▸ **WHAT TO DO**:
In the passage about Sine Mora and Diabolical Pitch, please name the company that acquired Digital Reality's back catalog.

▸ **PASSAGE TO READ**:
▼

GhM’s next project would be another collaboration, this time with Digital Reality: the isometric shoot ’em up Sine Mora.
Digital Reality was a Hungarian studio, and their national identity actually came through in the finished game, which is an esoteric, time-warping war story starring humanoid animals. Grasshopper’s role in development was relatively minor, handling the graphics and sound design.
Newly hired concept artist Tony Holmsten created the game’s look, while Akira Yamaoka returned as composer and Jun Fukuda handled the sound design, accosted by Yusuke Komori, who joined the company during development of No More Heroes 2, and three new faces, Tristan Lewis Panniers, Ryo Koike and Yasuhito Yamada.
The game was initially released digitally in March of 2012 on the Xbox Live Arcade platform for Xbox360, and later ported on Playstation Network for Playstation 3 and Playstation Vita in July of 2013 and on iOs, Android, Windows PCs and even the OUYA in August of the same year.
Digital Reality went out of business in 2013; their back catalog was acquired by THQ Nordic, which released a remastered version of Sine Mora called Sine Mora EX on Playstation 4, Xbox One, Nintendo Switch and Windows PCs between August and October of 2017. Unlike the original, Sine Mora EX actually received physical releases on consoles.
April of 2012 then saw the release of Diabolical Pitch, a game which was originally announced as Codename D back in September of 2010. Diabolical Pitch was developed exclusively for the Xbox360’s Kinect, an accessory meant to track the player’s movement within a room, allowing them to interact with the game without the use of a controller, and also to spy on you on behalf of the NSA.
Of course, as should be expected from American manufacturers, the technology was not good enough to do either. The Kinect was notoriously imprecise. However, possibly due to their experience working with the Wii, Diabolical Pitch ended up being surprisingly functional for Kinect standards, as the movements required to progress in the game were simple and exaggerated, though obviously, when I say “functional for Kinect standards” I mean it like it is, like it sounds: the game was still wonky and imprecise at times, especially in multiplayer mode.
The game stars baseball superstar McAllister, a pitcher who dislodged his shoulder during a game, putting a stop to his promising career. After reading about the theme park “Queen Christine’s Dreamland” online, a place where all your dreams can be fulfilled, he gets into a car accident. Waking up in the aforementioned theme park, he is granted a prosthetic arm which restores its mobility. He is then tasked with completing five courses, making his way through the theme park towards Queen Christine’s Castle, as he recounts events from his past to his companion, a cow-headed talking puppet.

▲

▸ **LISTING**:
▼

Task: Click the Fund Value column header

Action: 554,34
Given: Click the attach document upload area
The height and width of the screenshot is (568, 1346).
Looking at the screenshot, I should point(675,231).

▲

▸ **RESULT FOR THIS EXERCISE**:
THQ Nordic